Люк Персеваль сделал Отелло белым, а Яго — сквернословом

В современной обработке пьесы Шекспира герои в выражениях не стесняются
Елена Губайдуллина
Фото: ИЗВЕСТИЯ/Анна Исакова

«Сезон Станиславского» — фестиваль солидный, тяготеющий скорее к академизму, чем к авангарду. Спектакли голландца Люка Персеваля, поставленные в руководимом им немецком театре «Талия» из Гамбурга, дерзко выпадают из респектабельной программы. Своевольные версии «Вишневого сада» и «Отелло» уместнее смотрелись бы в контексте NET — фестиваля отрицаний, вызова и эпатажа.

Зрители «Сезона Станиславского» такого не ждут, и на «Вишневом саде» томились те, кто пришел в театр за чеховскими полутонами. Зато радовались поклонники Пины Бауш и Саши Вальц. Персеваль ценит абсурдную логику танц-театра. Шекспировский «Отелло» с его экстремальным сюжетом для пытливого постановщика — сущая находка.

На фоне траурного бархата, затянувшего кулисы и задник, высится головоломка из двух роялей, сложенная сценографом Катрин Брак. На перевернутый ниц белый инструмент водружен сверкающий черный. За клавиатурой верхнего — музыкант, реагирующий на происходящее эмоциональными пассажами (композитор Йенс Томас).

Все — в черном. Мужчины — в смокингах. Красивая, как фотомодель, Эмилия (Натали Хюнермунд) в платье-футляре (дизайнер костюмов — Урсула Рензенбринк). Белое позволено только девчушке Дездемоне (Джулия Йентш) — конечно, не без намека на исключительность ее души.

Отсутствие внешних эффектов притягивает внимание к актерской игре — экспрессивной, но чуждой сантиментов. Действие перенеслось в современность, конфликт обострился. Главное ноу-хау этого «Отелло» — активная работа с текстом. Так, как у Персеваля заговорили герои Шекспира, в приличном обществе выражаться не принято. То, что несет про интимную жизнь своего генерала гад Яго (Вольфганг Преглер), даже ненормативной лексикой назвать трудно. Разнузданная похабщина в той или иной степени изливается на всех персонажей.

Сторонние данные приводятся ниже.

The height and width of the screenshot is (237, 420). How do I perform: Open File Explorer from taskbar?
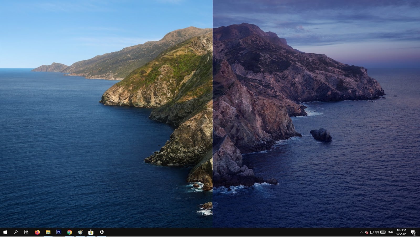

Конечно, «Отелло» — пьеса грубая, действие ее редко покидает пределы военного гарнизона. Солдафоны, его населяющие, наверняка в выражениях не стеснялись. Персеваль вздумал представить, как было на самом деле. Но от таких предлагаемых обстоятельств содрогнулся бы сам Станиславский. А сочинителей обновленного «Отелло» нетрудно заподозрить в сексуальных фобиях и маниях всех мастей.

А ведь в хрестоматийном переводе Лозинского тот же завистник Яго рассуждал о весах жизни: «Без чаши разума в противовес чаши чувственности наша кровь и низменность нашей природы приводили бы нас к самым извращенным опытам. Но мы обладаем разумом, чтобы охлаждать наши неистовые порывы, наши плотские влечения, наши разнузданные страсти».

В жестком, вызывающем спектакле Персеваля разнузданные страсти спустились со всех тормозов. Но то, что развратник Яго стал гораздо отвратительнее своего шекспировского прототипа, не сильно изменило смысл трагедии доверчивой души. В финале, как встарь, разъяренный Отелло (венецианский мавр Томаса Тиме — белый человек, только очень пожилой, грузный, нелепый) не за что задушил Дездемону. Но самые чувствительные зрители покинули зал задолго до роковой развязки.